IL TERRITORIO E I VIGNETI
La cantina dispone di12 ettari di vigneti, 8 in proprietà e 4 in conduzione, lungo la valle dell’Adige, su terreni poveri e rocciosi. Le vigne beneficiano di un microclima favorevole influenzato dall’Ora del Garda, il vento che soffia dal lago verso la Vallagarina.
I vigneti aziendali non sono accorpati e derivano da proprietà familiari e da acquisizioni successive. Si trovano a Rovereto Borgo Sacco, Sasso di Nogaredo, Borghetto all’Adige, Mama d’Avio e Brentino Belluno. Le altitudini variano dai 220 ai 500 metri. Le esposizioni sono differenti e consentono maturazioni regolari delle uve.
La vendemmia viene effettuata interamente a mano. Negli ultimi anni è stato avviato anche un programma di conferimento da piccoli viticoltori locali con partite selezionate di Chardonnay d’alta quota.
LA PRODUZIONE E I NUMERI
La produzione totale conta circa 130 mila bottiglie all’anno. Di queste, poco più di 100 mila sono Trentodoc mentre 30 mila sono vini fermi, per il 90% rossi. L’azienda produce 21 etichette tra spumanti, vini bianchi e rossi, con il cuore della produzione legata al Metodo Classico.

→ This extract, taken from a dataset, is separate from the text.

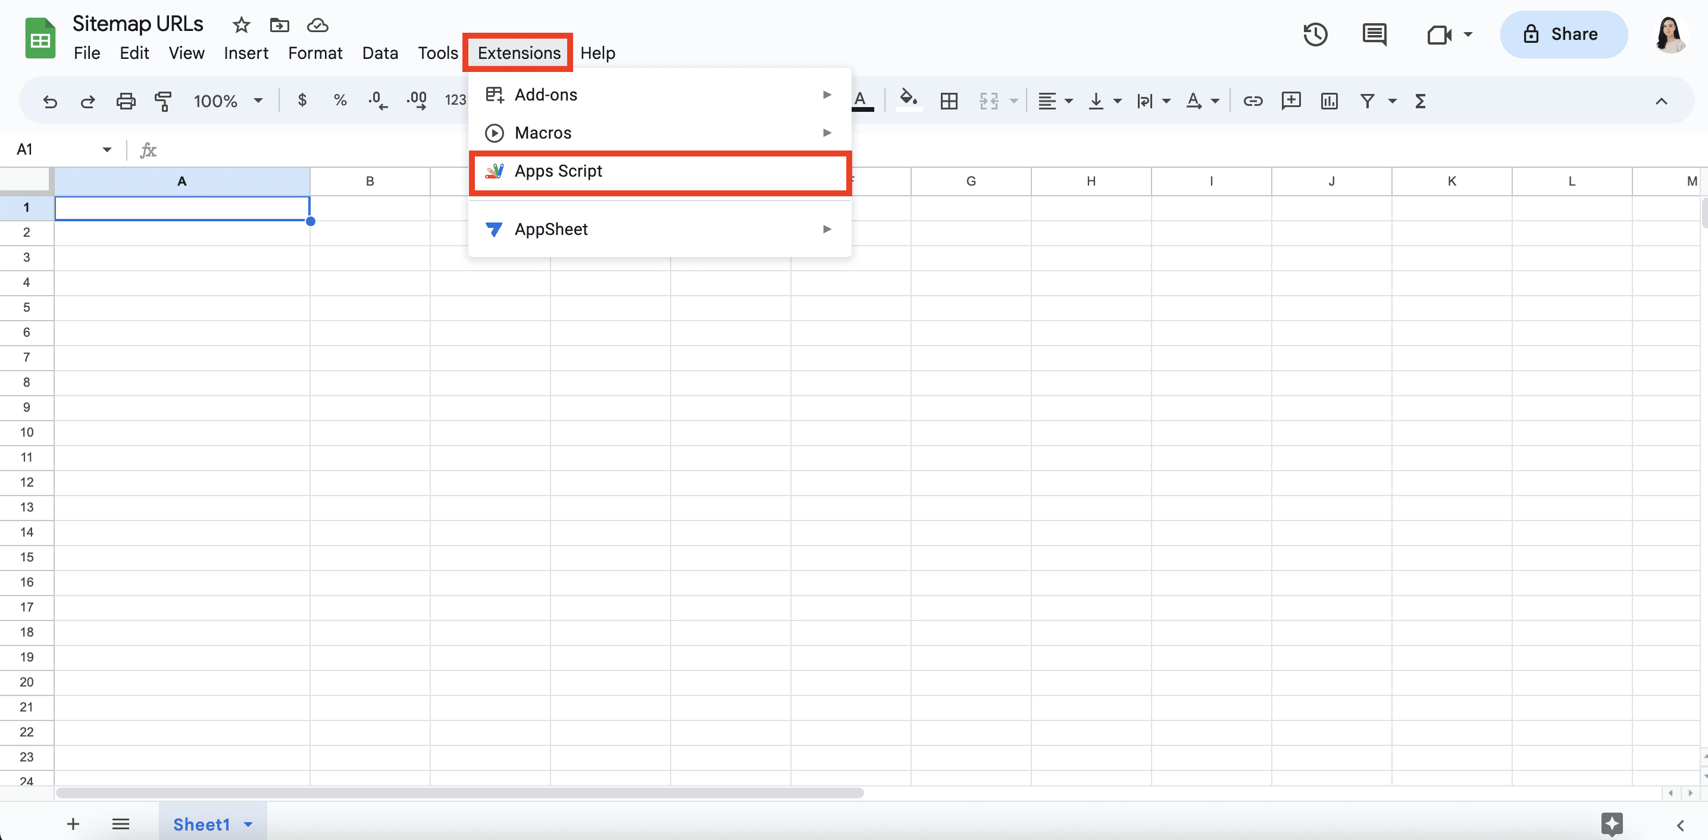
Task: Open the fill color bucket icon
Action: [x=908, y=100]
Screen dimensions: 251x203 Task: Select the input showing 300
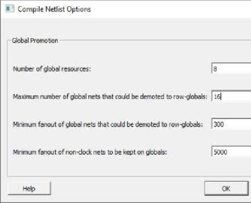(x=231, y=124)
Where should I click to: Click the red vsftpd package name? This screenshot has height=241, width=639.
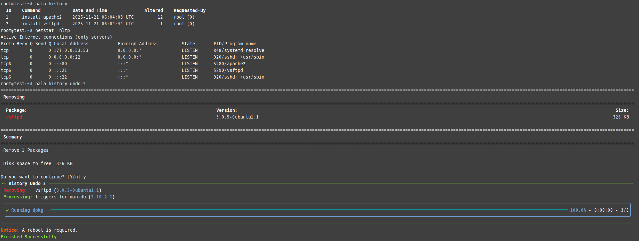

Nel 2023 il fatturato ha raggiunto 980 mila euro. La crescita media degli ultimi cinque anni è stata del 19%, con un incremento del 3% nell’ultimo anno. Una realtà “giovane”, con l’età media dei dipendenti è di 30 anni. L’export rappresenta circa l’8% della produzione e raggiunge Stati Uniti, Danimarca, Svizzera e Germania. In Italia la distribuzione avviene principalmente nel canale Horeca.
+4 ROSÉ RISERVA LIMITED EDITION
Per l’occasione Letrari presenta anche una edizione limitata che si affianca alle Riserve che ormai da parecchi anni rappresentano lo stile dell’azienda. +4 Rosé TrentoDoc Riserva Limited Edition nasce dalla vendemmia 2012. Un assemblaggio di 90% Pinot Nero e 10% Chardonnay affinato ben 156 mesi sui lieviti e sboccato nel 2025.
Un Metodo Classico che si fa ricordare. Affianca ad un naso delicato, giocato fra fiore e frutto, un sorso pieno e vibrante. Se al naso nasconde la propria età e longevità, mostrando freschezza ed immediatezza, è al palato che sfodera la profondità e complessità data dal lungo affinamento.
SOSTENIBILITÀ ED ENOTURISMO
La cantina è certificata SQNPI, sistema che valorizza le produzioni agricole ottenute secondo i disciplinari di produzione integrata riconosciuti a livello comunitario. Letrari ha inoltre sviluppato l’attività enoturistica con una sala degustazioni che può accogliere fino a 60 persone.
Negli ultimi due anni l’azienda ha investito oltre 200 mila euro per l’ammodernamento tecnologico e per il potenziamento dell’accoglienza. È stato inoltre avviato un programma di rinnovo dei vigneti che interesserà circa due ettari nei prossimi anni.